Specifically, the court ruled that, “Global’s decision to terminate Mr. McPherson’s employment was a reprisal contrary to the Act because the board made that decision, at least in part, because Mr. McPherson had engaged in activity protected by the Act.”

And, it ruled that he was entitled to the remedy set out in the Securities Act — two times the remuneration that he would have been paid, from the time he was fired in early 2019, and the time of the court’s ruling in September 2025.

“The statute does not place any obligation on Mr. McPherson to mitigate his damages and I see no reason to deduct any of his post-termination earnings from his statutory award for the unlawful reprisal,” the court said. It awarded him $5.38 million in damages, plus prejudgment interest.

The court declined to award McPherson damages for wrongful dismissal, saying that the “statutory award compensates him for the effect of the wrongful termination.”

He also sought $200,000 in aggravated damages and $400,000 in punitive damages, which the court also declined to award.

“In my view, an award of punitive damages is unnecessary in this case,” it said — noting that the defendants’ conduct doesn’t meet the tests for “malicious, oppressive or high-handed” conduct, and also that the whistleblower protections set out the appropriate remedy, which means that, “McPherson is not just to be made whole, he will receive two times the amount of remuneration he would have received from the date of the breach to the date of judgment.”

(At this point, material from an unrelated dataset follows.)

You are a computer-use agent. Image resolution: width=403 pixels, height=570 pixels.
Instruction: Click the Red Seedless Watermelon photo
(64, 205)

Finally, the court dismissed a counter-suit brought by the defendants, seeking $53.5 million in damages alleging, “slander, intentional interference with economic interests and gross negligence.”

In an earlier ruling, the court struck down the part of the countersuit alleging that McPherson slandered the board by reporting alleged misconduct to the OSC.

“Justice Ferguson held that the defendants had brought that portion of the counterclaim in bad faith and to circumvent the commission’s ongoing and confidential investigation,” the court said.

The portion of the countersuit alleging gross negligence was allowed to proceed to trial, but the defendants abandoned it after the close of evidence, the court noted, in dismissing that claim.